Can you recast the data from the line containing "Screen dimensions: 1122x602" through the line containing "Action: pos(264,615)" as a two-column CSV with the headers instruction and answer? Put each text and its answer on one row, each in a single quoted field with line breaks turned into spaces.

================

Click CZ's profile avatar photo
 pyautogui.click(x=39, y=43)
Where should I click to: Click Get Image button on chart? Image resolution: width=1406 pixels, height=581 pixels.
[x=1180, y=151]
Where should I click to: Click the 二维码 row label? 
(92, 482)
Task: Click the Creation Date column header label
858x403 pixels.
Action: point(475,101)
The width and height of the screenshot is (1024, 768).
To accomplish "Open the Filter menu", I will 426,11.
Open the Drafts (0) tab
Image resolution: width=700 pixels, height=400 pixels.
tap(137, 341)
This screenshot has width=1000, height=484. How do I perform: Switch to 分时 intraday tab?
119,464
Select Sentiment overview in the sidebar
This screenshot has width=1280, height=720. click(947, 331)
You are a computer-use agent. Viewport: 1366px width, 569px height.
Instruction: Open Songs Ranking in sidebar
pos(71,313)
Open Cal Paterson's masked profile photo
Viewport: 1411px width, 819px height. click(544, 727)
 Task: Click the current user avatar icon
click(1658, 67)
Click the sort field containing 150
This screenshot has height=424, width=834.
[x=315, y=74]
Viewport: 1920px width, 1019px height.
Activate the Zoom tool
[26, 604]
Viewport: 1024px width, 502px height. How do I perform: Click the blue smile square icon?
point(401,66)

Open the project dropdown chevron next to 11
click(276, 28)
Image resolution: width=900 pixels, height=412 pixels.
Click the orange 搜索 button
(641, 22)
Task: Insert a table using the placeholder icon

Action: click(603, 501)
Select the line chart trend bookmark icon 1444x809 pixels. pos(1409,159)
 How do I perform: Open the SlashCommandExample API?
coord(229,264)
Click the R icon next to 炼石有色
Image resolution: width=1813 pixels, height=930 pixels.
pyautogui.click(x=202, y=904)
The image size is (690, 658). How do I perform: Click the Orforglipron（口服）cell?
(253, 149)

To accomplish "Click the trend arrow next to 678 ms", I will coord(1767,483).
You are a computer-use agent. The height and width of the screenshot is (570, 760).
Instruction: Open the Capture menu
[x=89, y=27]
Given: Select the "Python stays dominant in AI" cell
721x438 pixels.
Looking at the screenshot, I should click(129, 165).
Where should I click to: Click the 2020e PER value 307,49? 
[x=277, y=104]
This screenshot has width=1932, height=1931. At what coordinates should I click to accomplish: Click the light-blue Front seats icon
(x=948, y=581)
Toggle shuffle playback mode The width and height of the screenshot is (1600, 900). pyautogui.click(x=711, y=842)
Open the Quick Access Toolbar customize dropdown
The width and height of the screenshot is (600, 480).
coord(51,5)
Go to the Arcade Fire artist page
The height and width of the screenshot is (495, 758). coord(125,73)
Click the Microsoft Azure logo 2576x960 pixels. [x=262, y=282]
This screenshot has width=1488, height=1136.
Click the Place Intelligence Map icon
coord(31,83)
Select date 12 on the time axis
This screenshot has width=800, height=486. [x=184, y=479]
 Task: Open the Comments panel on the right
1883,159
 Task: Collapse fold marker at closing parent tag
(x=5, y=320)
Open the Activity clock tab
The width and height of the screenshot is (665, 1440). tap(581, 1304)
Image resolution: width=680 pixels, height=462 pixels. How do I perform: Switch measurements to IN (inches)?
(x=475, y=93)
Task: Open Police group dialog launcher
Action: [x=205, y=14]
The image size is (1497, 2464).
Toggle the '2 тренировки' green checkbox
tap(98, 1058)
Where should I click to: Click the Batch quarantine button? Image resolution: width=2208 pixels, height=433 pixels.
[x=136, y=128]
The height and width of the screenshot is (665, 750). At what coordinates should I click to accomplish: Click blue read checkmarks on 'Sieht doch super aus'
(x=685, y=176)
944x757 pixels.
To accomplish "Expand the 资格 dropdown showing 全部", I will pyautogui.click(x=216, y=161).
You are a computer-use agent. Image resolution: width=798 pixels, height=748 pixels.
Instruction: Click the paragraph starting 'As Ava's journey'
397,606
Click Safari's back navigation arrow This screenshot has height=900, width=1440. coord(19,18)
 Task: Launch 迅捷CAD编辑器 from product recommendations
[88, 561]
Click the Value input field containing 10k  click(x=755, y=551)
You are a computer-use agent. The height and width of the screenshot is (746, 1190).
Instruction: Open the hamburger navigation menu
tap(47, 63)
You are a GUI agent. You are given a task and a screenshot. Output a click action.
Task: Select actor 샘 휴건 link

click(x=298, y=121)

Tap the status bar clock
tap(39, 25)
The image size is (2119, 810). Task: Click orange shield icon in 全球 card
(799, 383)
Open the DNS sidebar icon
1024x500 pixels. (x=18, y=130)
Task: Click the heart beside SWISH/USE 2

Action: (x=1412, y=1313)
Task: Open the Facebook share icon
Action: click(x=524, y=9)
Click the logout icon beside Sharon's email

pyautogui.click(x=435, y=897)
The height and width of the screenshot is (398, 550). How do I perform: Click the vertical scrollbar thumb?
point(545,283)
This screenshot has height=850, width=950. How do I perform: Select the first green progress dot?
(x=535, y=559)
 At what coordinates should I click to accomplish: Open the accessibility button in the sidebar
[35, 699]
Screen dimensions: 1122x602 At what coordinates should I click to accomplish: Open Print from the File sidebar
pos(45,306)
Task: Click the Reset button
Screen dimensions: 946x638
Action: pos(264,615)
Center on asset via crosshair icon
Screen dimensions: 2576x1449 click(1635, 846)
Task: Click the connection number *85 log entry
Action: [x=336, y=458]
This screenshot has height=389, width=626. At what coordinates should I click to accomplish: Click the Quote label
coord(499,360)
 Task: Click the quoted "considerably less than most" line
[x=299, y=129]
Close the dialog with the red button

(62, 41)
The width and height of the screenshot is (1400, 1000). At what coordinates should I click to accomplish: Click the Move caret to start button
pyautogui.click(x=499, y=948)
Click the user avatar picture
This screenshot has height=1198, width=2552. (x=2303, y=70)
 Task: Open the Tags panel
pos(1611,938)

================

WRITTEN RESPONSE —
instruction,answer
"Screen dimensions: 1122x602 At what coordinates should I click to accomplish: Open Print from the File sidebar","pos(45,306)"
"Task: Click the Reset button Screen dimensions: 946x638","Action: pos(264,615)"